Excipients Could Be Reactants

It is important to know your system and avoid reactive excipients. Some approved excipients are not reactive for the system they were approved for; however, they may be reactive in your formulation.

For example, when glucose (reducing sugar: can form an open chain, become aldehyde that can be oxidized; the other compound is reduced) is added to lyophilized Relaxin, the amino groups in proteins react to form glucosamine (Maillard reaction). Lyophilized Insulin with trehalose gives deamidation and dimerization via cyclic anhydride intermediate (Pharm. Res. 2006, 23, 961-966). Also, avoid deliquescent excipients; they will increase degradation. Do not forget the ink and coatings (TiO2 is light blocker but also a photocatalyst!).

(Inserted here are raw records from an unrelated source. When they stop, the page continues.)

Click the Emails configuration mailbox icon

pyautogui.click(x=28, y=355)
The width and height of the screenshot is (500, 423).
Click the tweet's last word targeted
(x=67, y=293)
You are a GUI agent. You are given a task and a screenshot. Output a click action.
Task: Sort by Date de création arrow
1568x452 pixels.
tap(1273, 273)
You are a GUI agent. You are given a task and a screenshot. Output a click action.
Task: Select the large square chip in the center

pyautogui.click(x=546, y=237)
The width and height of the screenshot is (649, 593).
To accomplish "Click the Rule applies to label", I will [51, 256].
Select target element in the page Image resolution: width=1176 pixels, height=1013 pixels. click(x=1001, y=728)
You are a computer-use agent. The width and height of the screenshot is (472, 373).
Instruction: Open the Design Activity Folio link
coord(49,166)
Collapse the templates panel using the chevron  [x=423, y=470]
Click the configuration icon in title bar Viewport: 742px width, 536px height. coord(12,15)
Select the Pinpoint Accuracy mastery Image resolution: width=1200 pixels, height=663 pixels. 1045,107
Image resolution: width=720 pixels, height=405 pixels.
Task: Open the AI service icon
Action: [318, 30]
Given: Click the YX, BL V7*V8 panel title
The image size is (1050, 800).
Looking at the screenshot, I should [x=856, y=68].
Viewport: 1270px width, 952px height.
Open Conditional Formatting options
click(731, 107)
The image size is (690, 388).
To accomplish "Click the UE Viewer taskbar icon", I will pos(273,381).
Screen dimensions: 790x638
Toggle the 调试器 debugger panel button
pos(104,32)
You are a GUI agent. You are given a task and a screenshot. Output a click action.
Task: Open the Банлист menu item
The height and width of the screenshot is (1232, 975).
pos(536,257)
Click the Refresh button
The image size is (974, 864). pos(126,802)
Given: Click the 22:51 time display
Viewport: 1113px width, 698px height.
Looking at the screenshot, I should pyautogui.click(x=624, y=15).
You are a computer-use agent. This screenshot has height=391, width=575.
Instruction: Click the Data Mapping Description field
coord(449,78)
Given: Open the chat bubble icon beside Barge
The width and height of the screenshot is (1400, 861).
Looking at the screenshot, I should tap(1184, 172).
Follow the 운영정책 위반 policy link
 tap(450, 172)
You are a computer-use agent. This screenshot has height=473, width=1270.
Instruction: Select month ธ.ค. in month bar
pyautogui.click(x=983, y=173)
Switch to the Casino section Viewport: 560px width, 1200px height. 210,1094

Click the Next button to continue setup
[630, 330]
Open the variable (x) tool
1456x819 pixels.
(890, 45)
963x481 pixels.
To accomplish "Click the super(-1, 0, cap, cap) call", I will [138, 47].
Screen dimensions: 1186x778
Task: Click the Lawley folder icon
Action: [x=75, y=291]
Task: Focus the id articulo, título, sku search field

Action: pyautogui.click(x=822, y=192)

Functional, Co-processed, and Novel Excipients

Functional excipients include antioxidants (vitamin E, BHT, ascorbic acid), complexation agents (cyclodextrins, EDTA), surfactants (SLS), UV-light absorber (phenyl salicylate, 2,4-dihydroxybenzophenone). For antioxidants, there are water soluble and oil soluble antioxidants (Note: for emulsions needs to be added both). Using more than one antioxidant is often effective. However, you should know their mechanism of action.

In co-processed excipients (combination of existing pharmacopeia excipients) at least one non-performance-related property must be different, produced by high-shear dispersion, granulation, spray drying (e.g., fumed silica w/ MCC), or melt extrusion.

A novel excipient is an excipient never used in a marketed product, or at a level higher than in a marketed product, or in a different route of administration. Novel excipients are treated as API for Tox, impurity profiling (including analytical methods), and physicochemical characterization. The definition of novel excipients differs from US/EU vs. JP. One should not neglect the new regulatory guidance on genotoxic (ICH M7) and elemental impurities (ICH Q3D), as well as on excipient performance (USP<1059>).